Stored data:
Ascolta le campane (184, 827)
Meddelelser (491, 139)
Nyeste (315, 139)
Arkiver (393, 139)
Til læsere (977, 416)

(Action item):
Transcribe all of the entries without alteration.

(Exercise answer):
Ascolta le campane (184, 827)
Meddelelser (491, 139)
Nyeste (315, 139)
Arkiver (393, 139)
Til læsere (977, 416)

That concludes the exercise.